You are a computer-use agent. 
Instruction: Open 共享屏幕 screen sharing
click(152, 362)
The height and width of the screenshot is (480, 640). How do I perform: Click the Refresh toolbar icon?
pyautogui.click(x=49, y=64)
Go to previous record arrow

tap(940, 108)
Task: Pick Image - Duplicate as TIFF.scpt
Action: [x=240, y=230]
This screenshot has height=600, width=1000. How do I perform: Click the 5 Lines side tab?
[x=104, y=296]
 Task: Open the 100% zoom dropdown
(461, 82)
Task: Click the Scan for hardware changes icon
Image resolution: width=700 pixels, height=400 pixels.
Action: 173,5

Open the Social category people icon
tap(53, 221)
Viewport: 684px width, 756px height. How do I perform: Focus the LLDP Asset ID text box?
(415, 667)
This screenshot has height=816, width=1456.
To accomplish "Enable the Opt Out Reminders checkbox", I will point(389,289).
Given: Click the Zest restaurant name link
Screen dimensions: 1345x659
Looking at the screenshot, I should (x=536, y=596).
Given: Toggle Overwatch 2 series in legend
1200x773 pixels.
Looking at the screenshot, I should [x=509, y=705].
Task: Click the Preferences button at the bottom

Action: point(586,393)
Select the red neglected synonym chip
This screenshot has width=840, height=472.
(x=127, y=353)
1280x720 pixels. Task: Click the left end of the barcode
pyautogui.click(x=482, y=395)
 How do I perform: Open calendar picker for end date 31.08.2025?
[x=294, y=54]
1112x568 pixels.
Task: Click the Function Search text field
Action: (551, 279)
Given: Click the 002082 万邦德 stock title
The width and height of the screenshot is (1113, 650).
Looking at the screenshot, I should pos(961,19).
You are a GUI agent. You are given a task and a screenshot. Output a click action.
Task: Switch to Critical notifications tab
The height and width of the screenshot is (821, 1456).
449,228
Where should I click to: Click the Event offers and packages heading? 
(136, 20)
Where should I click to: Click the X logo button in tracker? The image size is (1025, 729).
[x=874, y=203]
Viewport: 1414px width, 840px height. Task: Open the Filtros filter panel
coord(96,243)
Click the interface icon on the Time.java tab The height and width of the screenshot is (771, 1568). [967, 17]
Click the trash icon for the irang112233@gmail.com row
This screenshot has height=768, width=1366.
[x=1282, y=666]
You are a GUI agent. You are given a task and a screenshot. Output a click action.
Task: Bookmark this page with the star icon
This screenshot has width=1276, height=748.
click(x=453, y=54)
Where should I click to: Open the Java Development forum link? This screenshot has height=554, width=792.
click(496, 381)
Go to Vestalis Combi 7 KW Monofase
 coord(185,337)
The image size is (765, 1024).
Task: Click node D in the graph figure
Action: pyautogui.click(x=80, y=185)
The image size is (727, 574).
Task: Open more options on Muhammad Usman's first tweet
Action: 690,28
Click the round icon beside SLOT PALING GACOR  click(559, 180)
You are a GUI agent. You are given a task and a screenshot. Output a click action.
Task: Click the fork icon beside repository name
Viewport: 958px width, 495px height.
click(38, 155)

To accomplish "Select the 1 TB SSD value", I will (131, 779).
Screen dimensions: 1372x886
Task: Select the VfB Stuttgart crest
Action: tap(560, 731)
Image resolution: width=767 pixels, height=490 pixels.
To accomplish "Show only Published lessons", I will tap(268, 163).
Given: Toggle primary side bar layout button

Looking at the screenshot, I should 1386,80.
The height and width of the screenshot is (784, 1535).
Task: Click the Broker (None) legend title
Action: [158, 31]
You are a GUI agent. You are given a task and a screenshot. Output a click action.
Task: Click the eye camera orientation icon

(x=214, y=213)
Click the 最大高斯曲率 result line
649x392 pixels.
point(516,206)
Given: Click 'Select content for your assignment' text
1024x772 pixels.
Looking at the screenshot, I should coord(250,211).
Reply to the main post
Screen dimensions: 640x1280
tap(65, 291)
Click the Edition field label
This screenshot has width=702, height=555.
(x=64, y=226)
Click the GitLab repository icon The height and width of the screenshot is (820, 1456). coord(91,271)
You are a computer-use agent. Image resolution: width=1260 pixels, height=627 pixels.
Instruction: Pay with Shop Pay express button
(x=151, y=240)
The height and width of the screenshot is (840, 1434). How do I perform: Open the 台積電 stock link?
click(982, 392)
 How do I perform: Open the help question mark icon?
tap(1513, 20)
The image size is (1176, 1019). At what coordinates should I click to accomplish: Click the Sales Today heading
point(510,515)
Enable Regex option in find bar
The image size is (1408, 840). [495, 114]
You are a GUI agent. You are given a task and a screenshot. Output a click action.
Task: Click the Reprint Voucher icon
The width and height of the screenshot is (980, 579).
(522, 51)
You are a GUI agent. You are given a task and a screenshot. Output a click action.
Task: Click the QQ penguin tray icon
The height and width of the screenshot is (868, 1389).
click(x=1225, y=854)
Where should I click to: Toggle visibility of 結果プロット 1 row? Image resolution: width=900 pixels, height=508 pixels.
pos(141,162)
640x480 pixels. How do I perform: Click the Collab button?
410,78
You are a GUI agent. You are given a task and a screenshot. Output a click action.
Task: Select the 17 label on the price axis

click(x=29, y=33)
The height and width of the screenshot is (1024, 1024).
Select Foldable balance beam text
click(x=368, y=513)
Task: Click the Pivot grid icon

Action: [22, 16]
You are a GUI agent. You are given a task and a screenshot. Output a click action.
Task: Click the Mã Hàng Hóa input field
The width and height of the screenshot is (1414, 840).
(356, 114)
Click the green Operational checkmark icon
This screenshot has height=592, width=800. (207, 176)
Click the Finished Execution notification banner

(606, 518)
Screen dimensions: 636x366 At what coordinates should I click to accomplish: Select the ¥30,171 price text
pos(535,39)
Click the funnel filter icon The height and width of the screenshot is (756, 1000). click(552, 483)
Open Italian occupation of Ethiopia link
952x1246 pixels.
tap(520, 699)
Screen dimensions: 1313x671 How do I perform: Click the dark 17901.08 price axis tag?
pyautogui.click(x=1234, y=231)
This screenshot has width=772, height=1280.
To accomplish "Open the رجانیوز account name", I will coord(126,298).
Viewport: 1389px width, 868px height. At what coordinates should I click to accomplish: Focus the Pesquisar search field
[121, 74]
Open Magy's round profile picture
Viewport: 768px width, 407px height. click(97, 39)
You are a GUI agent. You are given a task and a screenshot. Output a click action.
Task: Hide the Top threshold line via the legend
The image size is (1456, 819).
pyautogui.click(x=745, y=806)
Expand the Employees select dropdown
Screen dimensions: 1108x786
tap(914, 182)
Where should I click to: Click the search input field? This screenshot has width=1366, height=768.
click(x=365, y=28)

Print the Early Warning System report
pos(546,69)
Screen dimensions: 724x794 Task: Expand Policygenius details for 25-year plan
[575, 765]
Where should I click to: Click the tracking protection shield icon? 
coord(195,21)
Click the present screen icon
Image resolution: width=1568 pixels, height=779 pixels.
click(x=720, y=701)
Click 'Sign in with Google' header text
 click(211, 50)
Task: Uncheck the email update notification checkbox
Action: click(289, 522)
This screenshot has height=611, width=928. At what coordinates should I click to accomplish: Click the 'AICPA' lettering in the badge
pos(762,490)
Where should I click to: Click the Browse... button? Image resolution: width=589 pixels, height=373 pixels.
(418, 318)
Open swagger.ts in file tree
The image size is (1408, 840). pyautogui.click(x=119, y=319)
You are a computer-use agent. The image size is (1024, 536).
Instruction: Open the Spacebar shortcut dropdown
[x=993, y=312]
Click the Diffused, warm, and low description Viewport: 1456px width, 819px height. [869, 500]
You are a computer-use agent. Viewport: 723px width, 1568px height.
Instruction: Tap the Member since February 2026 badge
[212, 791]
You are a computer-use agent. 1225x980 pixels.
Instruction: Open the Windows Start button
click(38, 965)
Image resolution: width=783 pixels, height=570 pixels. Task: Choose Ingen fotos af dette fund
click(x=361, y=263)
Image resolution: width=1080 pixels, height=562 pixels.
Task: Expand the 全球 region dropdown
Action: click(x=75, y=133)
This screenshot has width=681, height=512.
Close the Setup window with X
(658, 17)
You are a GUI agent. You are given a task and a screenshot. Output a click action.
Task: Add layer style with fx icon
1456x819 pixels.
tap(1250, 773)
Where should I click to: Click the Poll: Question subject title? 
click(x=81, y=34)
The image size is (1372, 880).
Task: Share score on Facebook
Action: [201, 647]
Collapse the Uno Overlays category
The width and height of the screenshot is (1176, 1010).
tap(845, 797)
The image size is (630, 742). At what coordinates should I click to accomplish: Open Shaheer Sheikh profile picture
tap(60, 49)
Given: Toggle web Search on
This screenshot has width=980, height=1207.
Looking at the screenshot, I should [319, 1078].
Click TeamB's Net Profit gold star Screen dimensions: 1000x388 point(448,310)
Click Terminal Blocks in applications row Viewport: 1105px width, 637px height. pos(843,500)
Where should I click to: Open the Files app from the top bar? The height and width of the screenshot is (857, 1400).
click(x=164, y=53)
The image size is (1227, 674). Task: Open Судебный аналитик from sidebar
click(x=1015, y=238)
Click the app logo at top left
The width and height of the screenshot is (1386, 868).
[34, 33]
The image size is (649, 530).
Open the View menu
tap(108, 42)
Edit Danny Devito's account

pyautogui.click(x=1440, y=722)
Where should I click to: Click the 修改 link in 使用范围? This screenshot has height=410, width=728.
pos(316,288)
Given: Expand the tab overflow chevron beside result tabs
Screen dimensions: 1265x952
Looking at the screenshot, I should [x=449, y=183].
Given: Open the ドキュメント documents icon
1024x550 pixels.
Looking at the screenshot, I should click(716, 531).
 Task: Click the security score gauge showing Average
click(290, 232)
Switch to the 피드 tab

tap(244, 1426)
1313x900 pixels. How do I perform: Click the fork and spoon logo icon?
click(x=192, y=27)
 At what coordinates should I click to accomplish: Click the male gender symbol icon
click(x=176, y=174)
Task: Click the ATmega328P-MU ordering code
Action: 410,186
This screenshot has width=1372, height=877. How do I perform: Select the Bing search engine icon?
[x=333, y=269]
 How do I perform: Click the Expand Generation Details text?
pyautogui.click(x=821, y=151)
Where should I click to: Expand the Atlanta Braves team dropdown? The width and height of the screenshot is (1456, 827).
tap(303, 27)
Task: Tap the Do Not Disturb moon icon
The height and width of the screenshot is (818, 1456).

### [What the exercise asks]
From the material above, copy out each line that contains the word "round".

### [Complete output]
Click the round icon beside SLOT PALING GACOR  click(559, 180)
Open Magy's round profile picture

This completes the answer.